Savona. Stefano Quaini nuovo commissario dell’Idv per la provincia di Savona. La conferma è arrivata con la nomina effettuata dall’onorevole Paladini, coordinatore regionale del partito, dopo le dimissioni di Christian Bagozzi dal ruolo commissariale.
“Intendo onorare al meglio il mio impegno nel percorso che porterà il partito al congresso nel 2013. Le mie priorità saranno la crisi che ha colpito pesantemente il mondo del lavoro savonese, lo sviluppo della portualità in relazione a crisi e mercato internazionale, la difesa dell’ambiente, la difesa dello stato sociale e della sanità pubblica” sottolinea Quaini, consigliere regionale e presidente della commissione sanità in Regione.
“Il mio primo passo sarà quello di incontrare in una pubblica assemblea iscritti e simpatizzanti mercoledì 27 giugno, alle ore 20, presso la SMS Milleluci a Legino.

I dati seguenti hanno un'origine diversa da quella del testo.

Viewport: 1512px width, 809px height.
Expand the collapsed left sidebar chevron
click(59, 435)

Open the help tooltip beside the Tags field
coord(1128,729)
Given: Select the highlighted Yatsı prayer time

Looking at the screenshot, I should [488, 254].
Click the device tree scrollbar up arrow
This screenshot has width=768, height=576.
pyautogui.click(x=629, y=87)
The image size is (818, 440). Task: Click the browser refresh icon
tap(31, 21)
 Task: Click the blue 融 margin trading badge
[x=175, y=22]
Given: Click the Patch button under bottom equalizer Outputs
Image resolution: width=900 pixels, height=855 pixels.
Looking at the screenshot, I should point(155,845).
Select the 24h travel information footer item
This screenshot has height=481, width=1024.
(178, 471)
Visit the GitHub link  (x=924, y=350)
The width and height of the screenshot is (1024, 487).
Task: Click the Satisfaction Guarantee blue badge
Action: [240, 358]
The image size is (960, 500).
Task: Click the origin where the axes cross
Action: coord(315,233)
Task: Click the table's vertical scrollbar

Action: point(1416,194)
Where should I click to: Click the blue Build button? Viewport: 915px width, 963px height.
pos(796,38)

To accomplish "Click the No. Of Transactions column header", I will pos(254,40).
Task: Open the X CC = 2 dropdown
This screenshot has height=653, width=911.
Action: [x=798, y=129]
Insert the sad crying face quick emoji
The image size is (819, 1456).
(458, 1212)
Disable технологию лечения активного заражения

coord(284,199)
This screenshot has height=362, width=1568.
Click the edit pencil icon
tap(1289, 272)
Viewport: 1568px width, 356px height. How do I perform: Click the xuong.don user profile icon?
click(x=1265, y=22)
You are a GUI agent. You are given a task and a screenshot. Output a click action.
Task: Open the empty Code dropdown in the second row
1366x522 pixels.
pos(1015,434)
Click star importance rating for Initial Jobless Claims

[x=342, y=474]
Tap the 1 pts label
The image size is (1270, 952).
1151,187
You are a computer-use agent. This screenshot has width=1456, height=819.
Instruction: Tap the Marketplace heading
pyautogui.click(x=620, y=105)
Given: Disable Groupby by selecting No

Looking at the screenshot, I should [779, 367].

In quest’occasione illustrerò le linee programmatiche nazionali e la convinta opposizione al Governo Monti, insieme a strategie, obiettivi, progettualità ed alleanze attuali e future per l’ambito provinciale, oltre a riferire circa il mio operato nei primi due anni di mandato in consiglio regionale”.
“Collaborerò nel modo più costruttivo con i nostri amministratori eletti nel savonese ed il partito metterà in campo le migliori sinergie partendo proprio dalla città capoluogo di provincia che diverrà un riferimento forte, grazie all’attività dell’assessore Di Padova e del capogruppo Bagozzi” aggiunge Quaini.
“Uno sguardo importante sarà rivolto alla crisi industriale valbormidese, Cartiera e Ferrania in primis, ma senza scordare le molte altre realtà in crisi, ed al mondo del sociale, grazie all’importante attività svolta dall’assessore ai servizi sociali di Cairo, Graziano Bonifacino, mentre punteremo in maniera decisa a sostenere il settore alberghiero in crisi soprattutto nel ponente e levante della provincia, interfacciandoci con quelle realtà di governo in cui siamo presenti con giovani, come Gabriele Cagnino a Borghetto Santo Spirito. Un ruolo forte, infine, lo svolgerà il gruppo giovanile e quello femminile che hanno raccolto un significativo numero di adesioni” conclude Quaini.